If this sounds okay, then we won't need the zero-extended marking after all.

Address @xen0n's comments that removing redundant tests. Thanks.

SixWeining added inline comments.Jun 16 2022, 2:17 AM
llvm/test/CodeGen/LoongArch/ir-instruction/xor.ll
82

Sorry, I forget to handle this. Wait me.

Remove redundant tests in xor.ll and add missing test or.ll.

SixWeining added inline comments.Jun 16 2022, 11:17 PM
llvm/test/CodeGen/LoongArch/ir-instruction/fcmp-dbl.ll
27

Sorry, this instruction is not necessary as the ISA says:

MOVCF2GR writes the value of the condition flag register cj into the lowest bit of the general register rd and clears the other bits.

Let me remove it.

remove unnecessary andi 1 after movcf2gr

xen0n added inline comments.Jun 16 2022, 11:33 PM
llvm/test/CodeGen/LoongArch/ir-instruction/fcmp-dbl.ll
27

Ah, I checked the original text, and unfortunately there seems to be a translation error:

MOVCF2GR 将条件标志寄存器 cj 的值写入通用寄存器 rd 的最低一比特。

GR[rd][0] = CFR[cj]

which means this instead, for anyone knowing Chinese:

MOVCF2GR writes the value of conditional flag register cj to the lowest bit of GPR rd.

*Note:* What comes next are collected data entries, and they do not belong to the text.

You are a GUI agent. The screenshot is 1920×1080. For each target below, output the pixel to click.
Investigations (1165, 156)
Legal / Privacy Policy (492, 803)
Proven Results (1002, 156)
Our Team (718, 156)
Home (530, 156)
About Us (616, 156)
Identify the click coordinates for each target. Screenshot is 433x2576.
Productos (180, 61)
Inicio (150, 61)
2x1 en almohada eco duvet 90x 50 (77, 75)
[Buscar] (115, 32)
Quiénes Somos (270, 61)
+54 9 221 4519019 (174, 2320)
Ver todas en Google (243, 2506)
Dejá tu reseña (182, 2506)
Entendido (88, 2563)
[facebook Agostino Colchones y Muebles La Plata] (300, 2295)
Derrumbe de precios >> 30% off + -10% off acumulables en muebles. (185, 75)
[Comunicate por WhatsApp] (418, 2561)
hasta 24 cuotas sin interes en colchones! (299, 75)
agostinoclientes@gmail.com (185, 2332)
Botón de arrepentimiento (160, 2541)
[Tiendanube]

this also agrees with the pseudo-code.

So, if we don't want UB in case the destination of movcf2gr cannot be statically proven to have a sane value, the andi is still needed... And the translation error should be fixed.

Thinking about the discrepancy harder, you may want to do an experiment (movcf2gr into a register pre-filled with some non-trivial content) to see which version is correct. I don't know if the translators actually *fixed* the original manual during translation (because they have no permission to alter the original document AFAIK).

Thinking about the discrepancy harder, you may want to do an experiment (movcf2gr into a register pre-filled with some non-trivial content) to see which version is correct. I don't know if the translators actually *fixed* the original manual during translation (because they have no permission to alter the original document AFAIK).

I alreay did such experiment before removing the andi. The actual result is of movcf2gr is GR[rd][0] = CFR[cj] && GR[rd][GRLen-1 .. 1] = 0 and I have confirmed with the author of the original Chinese document that it is realy an ambiguity. He originally wanted to express GR[rd][0] = CFR[cj],GR[rd][GRLEN-1:1]=0. This will be fixed in future document updates.

Okay. I've checked the QEMU sources for MOVCF2GR, it seems the English translation is the accurate one, and the Chinese original is ambiguous... Actually, according to common sense, one really doesn't want to depend on, and write to the same GPR in one single insn either. So the removal of andi is correct optimization.

Thinking about the discrepancy harder, you may want to do an experiment (movcf2gr into a register pre-filled with some non-trivial content) to see which version is correct. I don't know if the translators actually *fixed* the original manual during translation (because they have no permission to alter the original document AFAIK).

I alreay did such experiment before removing the andi. The actual result is of movcf2gr is GR[rd][0] = CFR[cj] && GR[rd][GRLen-1 .. 1] = 0 and I have confirmed with the author of the original Chinese document that it is realy an ambiguity. He originally wanted to express GR[rd][0] = CFR[cj],GR[rd][GRLEN-1:1]=0. This will be fixed in future document updates.

Yeah exactly. We're all fine then ;-)

Does anyone have more comments on this patch? We still have a lot of patches waiting to be submitted after this one getting approved and landed. Thanks. ;-)

xen0n accepted this revision.Jun 17 2022, 2:31 AM

I've previously went through the testcases a few days ago, and it seems no new problems cropped up. So LGTM LoongArch-wise; someone else should take a look to check the LLVM coding practices.

This revision is now accepted and ready to land.Jun 17 2022, 2:31 AM
This revision was landed with ongoing or failed builds.Jun 19 2022, 6:57 PM
This revision was automatically updated to reflect the committed changes.